Em Pi, filme de estréia de Aronofsky, vemos Max Cohen, homem que tão brilhante em sua profissão quando Nina, a bailarina de Cisne Negro, ambos são também obcecados com a busca da perfeição em termos técnicos, digamos assim. Em O Lutador, acompanhamos o definhamento físico e moral de Randy, atleta, tal qual Nina, em busca de um novo lugar em um espaço que não é mais seu, já que seu corpo massacrado pelo tempo, parece não mais se adequar aquela situação. Em Cisne Negro, podemos entender que Nina busca um novo lugar também, a partir de quando seu professor a orienta para que a mesma busque um algo a mais para a composição de sua personagem má, o Cisne Negro.
Há, evidentemente, um estudo dos corpos nesses três filmes de Aronofsky. Um estudo dos impactos que a obsessão causa no corpo dessas pessoas. Em Cisne Negro vemos um corpo em busca de uma nova dinâmica, essa em sentido abertamente sexual. E o mais brilhante disso, é que tal qual muito dos grandes filmes de Polanski, especialmente Repulsa ao Sexo, vemos uma personagem em constante degradação mental, também por conta do embate advindo do processo de descoberta/libertação sexual.
A história de Nina, bailarina perfeccionista que ganha um disputado papel de protagonista no balé “O Lago dos Cisnes” e se vê em uma terrível crise de identidade por conta de sua atuação, ganha pontos por meio de todos esses interessantes aspectos, mais ainda, se pensarmos a forma como ele é executado. Ele é um thriller, dos mais instigantes possíveis. A Trilha Sonora, adaptada de músicas da peça do Lago dos Cisnes, dá um tom visceral a obra. Destacando-se também, a forma como Aronofski acompanha as danças, leveza e graciosidade quando Nina está como o Cisne Branco, ou mesmo nos seus ensaios iniciais, cortes rápidos e vibrantes, planos-fechados dando uma impressão sufocante na angustiante dança do Cisne Negro já no final não menos que divino. Um trabalho de direção dos mais interessantes esse de Aronofski, sempre muito massacrado – acredito que por causa do fraquinho (se comparado a tríade inicialmente citada) Requiém para um Sonho.
Lindo de ver é a atuação de Natalie Portman, devemos colocar em pauta. Desde o começo, vemos uma moça frágil e pertubada com a perfeição naquilo que faz. No decorrer da trama, com o processo de definhamento psicológico que sua personagem passa, vemos surtos de personalidade, ora gritos histéricos e fúria, ora uma fragilidade imensa da moça, tudo especialmente levado pela grande atriz que é Portman, mais que ideal para o papel. Há também um pouco de auto-biográfico em sua atuação, digamos assim.

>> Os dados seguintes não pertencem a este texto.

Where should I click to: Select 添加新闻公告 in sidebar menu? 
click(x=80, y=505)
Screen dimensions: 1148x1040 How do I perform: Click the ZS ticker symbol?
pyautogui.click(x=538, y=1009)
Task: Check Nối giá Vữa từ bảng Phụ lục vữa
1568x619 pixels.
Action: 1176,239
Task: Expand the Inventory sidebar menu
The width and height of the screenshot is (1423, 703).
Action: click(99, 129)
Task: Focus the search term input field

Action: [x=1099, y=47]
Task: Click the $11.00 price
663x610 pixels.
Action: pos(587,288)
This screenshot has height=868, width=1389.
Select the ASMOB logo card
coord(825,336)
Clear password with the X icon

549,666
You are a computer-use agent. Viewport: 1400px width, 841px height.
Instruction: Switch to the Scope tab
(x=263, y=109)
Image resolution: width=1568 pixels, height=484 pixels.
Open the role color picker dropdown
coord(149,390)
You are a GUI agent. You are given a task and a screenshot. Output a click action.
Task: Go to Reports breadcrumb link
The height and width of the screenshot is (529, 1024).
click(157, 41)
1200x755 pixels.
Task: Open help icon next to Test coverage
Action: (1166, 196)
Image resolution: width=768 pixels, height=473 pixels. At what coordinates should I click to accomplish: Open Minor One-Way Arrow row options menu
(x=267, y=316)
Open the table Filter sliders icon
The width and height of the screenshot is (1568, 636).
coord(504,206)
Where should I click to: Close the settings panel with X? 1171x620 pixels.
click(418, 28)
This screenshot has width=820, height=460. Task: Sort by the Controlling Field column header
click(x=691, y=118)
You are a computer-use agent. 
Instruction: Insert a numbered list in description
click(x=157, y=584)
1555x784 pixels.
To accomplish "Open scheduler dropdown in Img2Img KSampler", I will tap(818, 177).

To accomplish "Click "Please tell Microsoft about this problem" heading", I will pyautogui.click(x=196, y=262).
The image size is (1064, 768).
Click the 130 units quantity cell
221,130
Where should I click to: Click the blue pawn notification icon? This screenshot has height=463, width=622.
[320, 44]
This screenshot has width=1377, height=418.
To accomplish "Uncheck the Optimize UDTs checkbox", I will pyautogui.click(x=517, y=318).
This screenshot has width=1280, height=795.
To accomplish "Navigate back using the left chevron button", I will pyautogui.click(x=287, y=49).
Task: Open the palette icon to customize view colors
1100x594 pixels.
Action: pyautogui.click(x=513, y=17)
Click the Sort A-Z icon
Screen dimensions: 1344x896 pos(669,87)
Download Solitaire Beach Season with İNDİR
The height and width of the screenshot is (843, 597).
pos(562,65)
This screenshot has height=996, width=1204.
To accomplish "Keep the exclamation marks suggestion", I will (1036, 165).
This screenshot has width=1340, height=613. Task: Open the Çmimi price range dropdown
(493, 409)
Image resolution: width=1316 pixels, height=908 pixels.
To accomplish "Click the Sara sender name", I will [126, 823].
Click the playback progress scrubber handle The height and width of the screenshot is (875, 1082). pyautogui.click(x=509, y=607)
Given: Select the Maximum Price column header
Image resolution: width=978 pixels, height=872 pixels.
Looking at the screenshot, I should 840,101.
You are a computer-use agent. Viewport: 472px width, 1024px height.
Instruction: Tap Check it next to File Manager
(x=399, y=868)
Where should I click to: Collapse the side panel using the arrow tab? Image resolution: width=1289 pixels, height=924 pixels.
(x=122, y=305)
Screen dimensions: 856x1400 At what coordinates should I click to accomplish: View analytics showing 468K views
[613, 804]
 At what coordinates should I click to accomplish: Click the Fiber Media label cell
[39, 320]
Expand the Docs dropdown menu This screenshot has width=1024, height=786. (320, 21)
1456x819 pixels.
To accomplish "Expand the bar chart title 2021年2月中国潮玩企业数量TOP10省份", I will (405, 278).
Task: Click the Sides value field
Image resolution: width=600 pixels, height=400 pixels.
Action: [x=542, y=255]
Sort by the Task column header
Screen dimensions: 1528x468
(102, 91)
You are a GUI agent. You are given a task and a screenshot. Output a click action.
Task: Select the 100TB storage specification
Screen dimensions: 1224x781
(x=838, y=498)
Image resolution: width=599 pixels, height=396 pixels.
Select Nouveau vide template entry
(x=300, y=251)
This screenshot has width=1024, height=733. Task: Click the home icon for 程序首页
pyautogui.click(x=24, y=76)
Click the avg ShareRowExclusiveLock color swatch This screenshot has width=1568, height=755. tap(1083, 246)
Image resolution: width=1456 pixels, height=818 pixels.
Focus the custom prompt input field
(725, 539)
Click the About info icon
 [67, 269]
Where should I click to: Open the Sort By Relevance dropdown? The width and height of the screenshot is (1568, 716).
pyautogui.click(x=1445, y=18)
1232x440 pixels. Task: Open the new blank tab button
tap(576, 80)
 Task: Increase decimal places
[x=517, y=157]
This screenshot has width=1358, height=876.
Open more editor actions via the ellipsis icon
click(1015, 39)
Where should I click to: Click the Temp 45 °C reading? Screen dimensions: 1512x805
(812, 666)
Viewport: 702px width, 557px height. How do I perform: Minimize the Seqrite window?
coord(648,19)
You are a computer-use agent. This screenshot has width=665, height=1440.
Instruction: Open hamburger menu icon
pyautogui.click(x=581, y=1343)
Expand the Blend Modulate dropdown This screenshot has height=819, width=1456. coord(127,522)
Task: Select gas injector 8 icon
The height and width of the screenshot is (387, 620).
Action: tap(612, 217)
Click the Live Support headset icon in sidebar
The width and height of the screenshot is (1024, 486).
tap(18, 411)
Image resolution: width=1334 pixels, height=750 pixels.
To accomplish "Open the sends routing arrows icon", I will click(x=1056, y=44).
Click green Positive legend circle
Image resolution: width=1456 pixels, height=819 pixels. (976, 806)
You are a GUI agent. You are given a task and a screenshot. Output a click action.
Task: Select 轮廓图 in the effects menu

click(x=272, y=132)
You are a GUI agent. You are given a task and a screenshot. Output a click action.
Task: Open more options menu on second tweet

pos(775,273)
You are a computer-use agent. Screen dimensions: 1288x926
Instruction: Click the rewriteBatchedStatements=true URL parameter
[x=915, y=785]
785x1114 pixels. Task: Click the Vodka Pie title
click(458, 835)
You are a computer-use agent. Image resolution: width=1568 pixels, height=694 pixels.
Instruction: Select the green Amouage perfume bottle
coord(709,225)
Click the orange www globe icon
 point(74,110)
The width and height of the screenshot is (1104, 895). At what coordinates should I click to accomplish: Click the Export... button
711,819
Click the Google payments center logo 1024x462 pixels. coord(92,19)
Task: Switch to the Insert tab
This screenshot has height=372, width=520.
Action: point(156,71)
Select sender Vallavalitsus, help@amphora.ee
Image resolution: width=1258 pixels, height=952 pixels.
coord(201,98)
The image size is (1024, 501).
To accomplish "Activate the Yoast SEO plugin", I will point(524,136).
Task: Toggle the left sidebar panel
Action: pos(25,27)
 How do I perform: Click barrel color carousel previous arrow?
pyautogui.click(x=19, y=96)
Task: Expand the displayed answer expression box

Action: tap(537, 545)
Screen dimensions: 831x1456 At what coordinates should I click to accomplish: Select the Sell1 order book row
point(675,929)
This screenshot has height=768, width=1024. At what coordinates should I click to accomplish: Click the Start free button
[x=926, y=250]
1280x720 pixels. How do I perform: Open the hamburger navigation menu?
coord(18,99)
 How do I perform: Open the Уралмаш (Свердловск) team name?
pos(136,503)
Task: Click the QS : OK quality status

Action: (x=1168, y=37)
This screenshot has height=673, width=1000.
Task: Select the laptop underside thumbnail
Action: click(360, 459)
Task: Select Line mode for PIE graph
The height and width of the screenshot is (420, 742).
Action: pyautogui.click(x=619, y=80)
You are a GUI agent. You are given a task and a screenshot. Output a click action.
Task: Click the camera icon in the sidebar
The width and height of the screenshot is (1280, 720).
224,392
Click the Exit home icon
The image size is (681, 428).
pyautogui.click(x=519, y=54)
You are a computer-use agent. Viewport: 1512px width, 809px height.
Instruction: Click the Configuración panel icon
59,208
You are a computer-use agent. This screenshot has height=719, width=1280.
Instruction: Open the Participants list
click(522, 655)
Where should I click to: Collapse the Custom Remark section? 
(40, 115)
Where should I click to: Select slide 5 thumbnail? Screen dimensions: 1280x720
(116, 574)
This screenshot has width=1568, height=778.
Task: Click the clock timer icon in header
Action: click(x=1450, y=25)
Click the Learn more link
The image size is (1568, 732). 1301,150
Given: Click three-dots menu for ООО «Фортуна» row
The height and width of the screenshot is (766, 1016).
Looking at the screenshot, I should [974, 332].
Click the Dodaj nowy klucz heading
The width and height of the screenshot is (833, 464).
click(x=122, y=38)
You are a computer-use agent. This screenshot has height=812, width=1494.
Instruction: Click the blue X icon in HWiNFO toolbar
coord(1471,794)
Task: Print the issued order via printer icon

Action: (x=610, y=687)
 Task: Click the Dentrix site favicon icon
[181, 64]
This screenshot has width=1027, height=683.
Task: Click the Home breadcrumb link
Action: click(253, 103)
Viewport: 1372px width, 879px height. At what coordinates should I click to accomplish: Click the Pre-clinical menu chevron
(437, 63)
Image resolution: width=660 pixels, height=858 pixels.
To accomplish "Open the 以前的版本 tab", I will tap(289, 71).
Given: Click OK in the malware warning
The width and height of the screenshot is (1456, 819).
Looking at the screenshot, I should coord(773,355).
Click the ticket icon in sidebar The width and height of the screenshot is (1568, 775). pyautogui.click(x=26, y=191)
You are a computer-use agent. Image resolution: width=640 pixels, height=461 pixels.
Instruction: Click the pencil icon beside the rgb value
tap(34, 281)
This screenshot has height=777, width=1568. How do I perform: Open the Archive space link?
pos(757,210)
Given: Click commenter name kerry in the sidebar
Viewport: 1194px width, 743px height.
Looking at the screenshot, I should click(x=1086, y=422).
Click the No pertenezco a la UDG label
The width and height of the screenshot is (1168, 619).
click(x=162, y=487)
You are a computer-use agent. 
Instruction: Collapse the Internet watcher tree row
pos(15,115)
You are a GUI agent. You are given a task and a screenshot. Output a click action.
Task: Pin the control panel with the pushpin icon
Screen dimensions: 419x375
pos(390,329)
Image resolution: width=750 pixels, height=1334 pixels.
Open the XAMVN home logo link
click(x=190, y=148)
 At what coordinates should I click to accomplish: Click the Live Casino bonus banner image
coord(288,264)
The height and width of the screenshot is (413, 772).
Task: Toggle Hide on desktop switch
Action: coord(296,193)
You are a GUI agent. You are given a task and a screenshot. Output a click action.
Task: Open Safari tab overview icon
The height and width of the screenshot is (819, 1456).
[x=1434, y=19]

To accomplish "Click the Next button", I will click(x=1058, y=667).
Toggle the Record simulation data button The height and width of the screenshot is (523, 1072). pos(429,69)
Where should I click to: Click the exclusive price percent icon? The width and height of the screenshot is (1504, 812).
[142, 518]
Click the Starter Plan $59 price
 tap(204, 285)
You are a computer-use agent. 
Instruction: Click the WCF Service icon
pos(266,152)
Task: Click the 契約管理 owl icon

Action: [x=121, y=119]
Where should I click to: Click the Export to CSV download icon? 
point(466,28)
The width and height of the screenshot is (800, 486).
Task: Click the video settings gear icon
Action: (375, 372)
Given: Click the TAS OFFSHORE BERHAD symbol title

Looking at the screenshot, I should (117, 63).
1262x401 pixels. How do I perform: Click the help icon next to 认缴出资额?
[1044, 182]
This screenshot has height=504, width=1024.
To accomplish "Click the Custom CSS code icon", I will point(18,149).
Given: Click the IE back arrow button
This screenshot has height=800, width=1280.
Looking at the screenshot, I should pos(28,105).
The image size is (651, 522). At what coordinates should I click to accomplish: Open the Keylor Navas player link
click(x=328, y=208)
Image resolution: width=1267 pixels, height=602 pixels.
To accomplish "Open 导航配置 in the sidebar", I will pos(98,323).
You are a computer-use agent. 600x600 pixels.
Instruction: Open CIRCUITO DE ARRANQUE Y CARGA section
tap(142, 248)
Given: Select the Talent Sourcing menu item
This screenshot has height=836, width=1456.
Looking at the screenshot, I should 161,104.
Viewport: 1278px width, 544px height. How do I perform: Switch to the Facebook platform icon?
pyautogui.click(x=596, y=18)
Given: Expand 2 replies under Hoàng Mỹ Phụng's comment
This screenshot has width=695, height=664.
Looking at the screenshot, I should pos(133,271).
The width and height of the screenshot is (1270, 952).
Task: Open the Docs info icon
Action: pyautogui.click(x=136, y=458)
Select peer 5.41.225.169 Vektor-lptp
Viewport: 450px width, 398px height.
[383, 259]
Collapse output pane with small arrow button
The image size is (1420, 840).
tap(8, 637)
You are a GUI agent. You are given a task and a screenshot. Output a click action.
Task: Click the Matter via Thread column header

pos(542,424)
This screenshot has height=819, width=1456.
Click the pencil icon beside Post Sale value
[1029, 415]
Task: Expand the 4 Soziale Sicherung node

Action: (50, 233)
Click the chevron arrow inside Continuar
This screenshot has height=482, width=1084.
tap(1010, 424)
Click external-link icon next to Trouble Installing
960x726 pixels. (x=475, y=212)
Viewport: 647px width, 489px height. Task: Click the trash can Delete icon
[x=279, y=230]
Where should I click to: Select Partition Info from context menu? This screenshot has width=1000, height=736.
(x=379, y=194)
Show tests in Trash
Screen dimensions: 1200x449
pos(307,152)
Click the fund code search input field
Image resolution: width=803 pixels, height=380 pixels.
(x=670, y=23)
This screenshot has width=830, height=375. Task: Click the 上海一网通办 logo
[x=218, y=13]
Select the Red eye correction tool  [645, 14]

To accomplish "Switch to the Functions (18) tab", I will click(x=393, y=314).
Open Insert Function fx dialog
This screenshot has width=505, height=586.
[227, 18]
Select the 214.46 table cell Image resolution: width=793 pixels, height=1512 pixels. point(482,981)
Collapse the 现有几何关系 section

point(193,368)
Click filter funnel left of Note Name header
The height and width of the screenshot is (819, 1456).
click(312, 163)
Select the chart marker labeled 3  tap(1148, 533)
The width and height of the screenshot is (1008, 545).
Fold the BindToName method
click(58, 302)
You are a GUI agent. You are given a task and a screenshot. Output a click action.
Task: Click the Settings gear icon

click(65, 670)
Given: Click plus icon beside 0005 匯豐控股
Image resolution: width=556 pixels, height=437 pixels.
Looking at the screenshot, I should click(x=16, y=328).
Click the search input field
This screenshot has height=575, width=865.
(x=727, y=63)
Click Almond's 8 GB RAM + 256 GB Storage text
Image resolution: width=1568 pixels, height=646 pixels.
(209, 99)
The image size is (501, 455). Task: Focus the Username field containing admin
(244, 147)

Se O Lutador tinha muito de um Rourke assombrado com um passado de glórias, buscando um lugar no presente, aqui, vemos Portman, sempre vista como uma atriz de papéis frágeis e doce, idolatrada enquanto diva, mas pouco respeitada enquanto uma atriz de fato. Tal como Nina, Portman também se revela, em um papel corajoso, ambíguo e longe da delicadeza de muitos de seus outros personagens.
Um grande filme, sem dúvidas. Rico em possibilidades. Que observa de uma forma interessante o perfeccionismo. Que olha para sua personagem principal através de um jogo de duplos interessante: de um lado, perfeccionismo, leveza, graciosidade, do outro – representado na figura misteriosa de Lily (interpretada pela linda Mila Kunis) – pulsação, improvisação, sensualidade. Tudo isso levado a um caminho onde a identidade de nossa personagem entra em uma espécie de crise que ela própria não suportará. Terá, enfim, alcançado a perfeição. No redentivo final, onde o público glorifica nossa “heroína”.